Архипелаг ГУЛаг
- 1918 -- 1956
- Опыт художественного исследования
- YMCA-PRESS, 11, rue de la Montagne Ste-Genevie`ve, Paris 5
- Со стеснением в сердце я годами воздерживался от печатания этой
уже готовой книги: долг перед еще живыми перевешивал долг перед
умершими. Но теперь, когда госбезопасность всё равно взяла эту книгу,
мне ничего не остаётся, как немедленно публиковать её.
- А. Солженицын
сентябрь 1973.
- Посвящаю
- всем, кому не хватило жизни
- об этом рассказать.
- И да простят они мне,
- что я не всё увидел,
- не всё вспомнил,
- не обо всём догадался.
- Году в тысяча девятьсот сорок девятом напали мы с друзьями на примечательную заметку в журнале "Природа" Академии Наук. Писалось там мелкими буквами, что на реке Колыме во время раскопок была как-то обнаружена подземная линза льда -- замёрзший древний поток, и в нём -- замёрзшие же представители ископаемой (несколько десятков тысячелетий назад) фауны. Рыбы ли, тритоны ли эти сохранились настолько свежими, свидельствовал ученый корреспондент, что присутствующие, расколов лед, тут же ОХОТНО съели их.
- Немногочисленных своих читателей журнал, должно быть, немало подивил, как долго может рыбье мясо сохраняться во льду. Но мало кто из них мог внять истинному богатырскому смыслу неосторожной заметки.
- Мы -- сразу поняли. Мы увидели всю сцену ярко до мелочей: как присутствующие с ожесточенной поспешностью кололи лед; как, попирая высокие интересы ихтиологии и отталкивая друг друга локтями, они отбивали куски тысячелетнего мяса, волокли его к костру, оттаивали и насыщались.
- Мы поняли потому, что сами были из тех ПРИСУТСТВУЮЩИХ, из того единственного на земле могучего племени зэков, которое только и могло ОХОТНО съесть тритона.
- А Колыма была -- самый крупный и знаменитый остров, полюс лютости этой удивительной страны ГУЛаг, географией разодранной в архипелаг, но психологией скованной в континент, -- почти невидимой, почти неосязаемой страны, которую и населял народ зэков.
- Архипелаг этот чересполосицей иссёк и испестрил другую, включающую, страну, он врезался в её города, навис над её улицами -- и всё ж иные совсем не догадывались, очень многие слышали что-то смутно, только побывавшие знали все.
- Но будто лишившись речи на островах Архипелага, они хранили молчание.
- Неожиданным поворотом нашей истории кое-что, ничтожно малое, об Архипелаге этом выступило на свет.
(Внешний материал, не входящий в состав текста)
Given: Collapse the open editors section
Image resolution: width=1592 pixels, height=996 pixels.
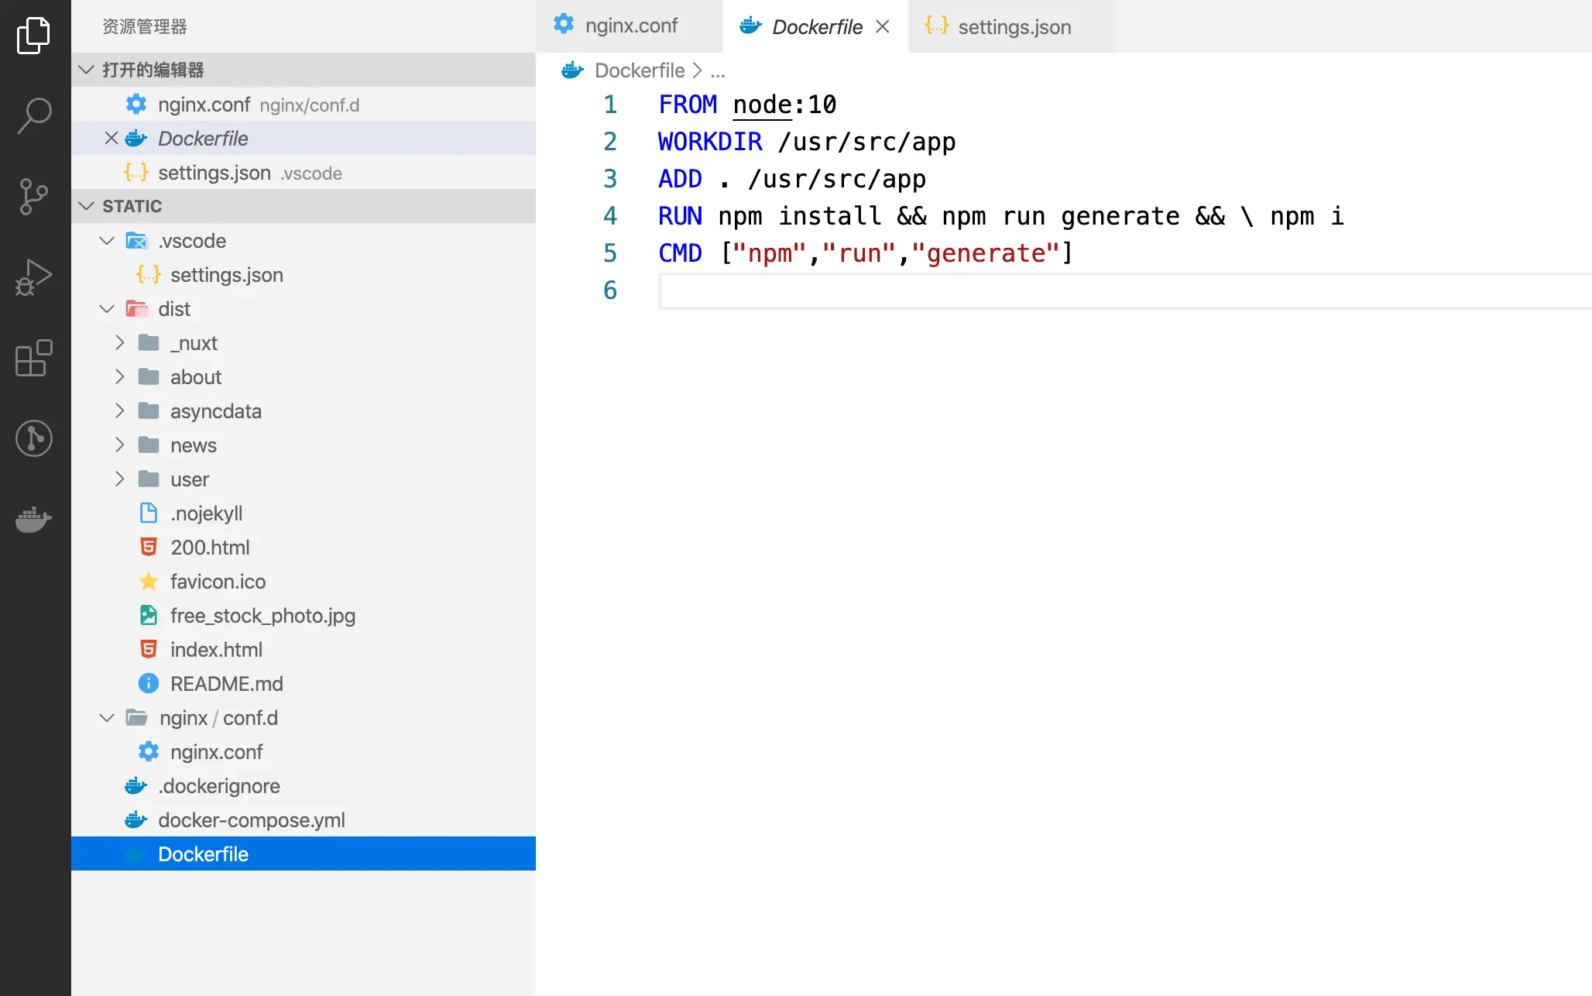Looking at the screenshot, I should [x=87, y=70].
Но те же самые руки, которые завинчивали наши наручники, теперь примирительно выставляют ладони: "Не надо!.. Не надо ворошить прошлое!.. Кто старое помянет -- тому глаз вон!" Однако доканчивает пословица: "А кто забудет -- тому два!"
- Идут десятилетия -- и безвозвратно слизывают рубцы и язвы прошлого. Иные острова за это время дрогнули, растеклись, полярное море забвения переплескивает над ними. И когда-нибудь в будущем веке Архипелаг этот, воздух его, и кости его обитателей вмерзшие в линзу льда, -- представятся неправдоподобным тритоном.
- Я не дерзну писать историю Архипелага: мне не досталось читать документов. Но кому-нибудь когда-нибудь -- достанется ли?.. У тех, не желающих ВСПОМИНАТЬ, довольно уже было (и еще будет) времени уничтожить все документы дочиста.
- Свои одиннадцать лет, проведенные там, усвоив не как позор, не как проклятый сон, но почти полюбив тот уродливый мир, теперь еще по-счастливому обороту став доверенным многих поздних рассказов и писем, -- может быть сумею я донести что-нибудь из косточек и мяса? -- еще впрочем живого мяса, еще впрочем и сегодня живого тритона.
- В этой книге нет ни вымышленных лиц, ни вымышленных событий. Люди и места названы их собственными именами. Если названы инициалами, то по соображениям личным. Если не названы вовсе, то лишь потому, что память людская не сохранила имён, -- а всё было именно так.
- Эту книгу непосильно было бы создать одному человеку. Кроме всего, что я вынес с Архипелага -- шкурой своей, памятью, ухом и глазом, материал для этой книги дали мне в рассказах, воспоминаниях и письмах:
- // перечень 227 имен //
- Я не выражаю им здесь личной признательности: это наш общий дружный памятник всем замученным и убитым.
- Из этого списка я хотел бы выделить тех, кто много труда положил в помощь мне, чтобы эта вещь была снабжена библиографическими опорными точками из книг сегодняшних библиотечных фондов или давно изъятых и уничтоженных, так что найти сохраненный экземпляр требовало большого упорства; еще более -- тех, кто помог утаить эту рукопись в суровую минуту, а потом размножить её.
- Но не настала та пора, когда я посмею их назвать.
- Старый соловчанин Дмитрий Петрович Витковский должен был быть редактором этой книги. Однако полжизни, проведенные ТАМ (его лагерные мемуары так и называются "Полжизни"), отдались ему преждевеременным параличом. Уже с отнятой речью он смог прочесть лишь несколько законченных глав и убедиться, что обо всем БУДЕТ РАССКАЗАНО.
- А если долго еще не просветлится свобода в нашей стране и передача этой книги будет большой опасностью -- так что и читателям будущим я должен с благодарностью поклониться -- от т е х, от погибших.
- Когда я начинал эту книгу в 1958 году, мне не известны были ничьи мемуары или художественные произведения о лагерях. За годы работы до 1967 г. мне постепенно стали известны "Колымские рассказы" Варлаама Шаламова и воспоминания Д. Витковского, Е. Гинзбург, О. Адамовой-Слиозберг, на которые я и ссылаюсь по ходу изложения как на литературные факты, известные всем (так и будет же в конце концов!)
- Вопреки своим намерениям, в противоречии со своей волей дали бесценный материал для этой книги, сохранили много важных фактов и даже цифр и сам воздух, которым дышали: М. Я. Судраб-Лацис; Н. В. Крыленко -- главный государственный обвинитель многих лет; его наследник А. Я. Вышинский со своими юристами-пособниками, из которых нельзя не выделить И. Л. Авербаха.
- Материал для этой книги также представили ТРИДЦАТЬ ШЕСТЬ советских писателей во главе с МАКСИМОМ ГОРЬКИМ -- авторы позорной книги о Беломорканале, впервые в русской литературе восславившей рабский труд.